ACTIVITY >> Transcribe the entire listing faithfully; every line must match the original.

(THE INPUT Opens)

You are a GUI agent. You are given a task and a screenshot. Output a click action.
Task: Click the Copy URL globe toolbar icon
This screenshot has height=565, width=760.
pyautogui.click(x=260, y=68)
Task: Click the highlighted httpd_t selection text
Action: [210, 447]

(THE INPUT Closes)

WRITTEN RESPONSE >>
You are a GUI agent. You are given a task and a screenshot. Output a click action.
Task: Click the Copy URL globe toolbar icon
This screenshot has height=565, width=760.
pyautogui.click(x=260, y=68)
Task: Click the highlighted httpd_t selection text
Action: [210, 447]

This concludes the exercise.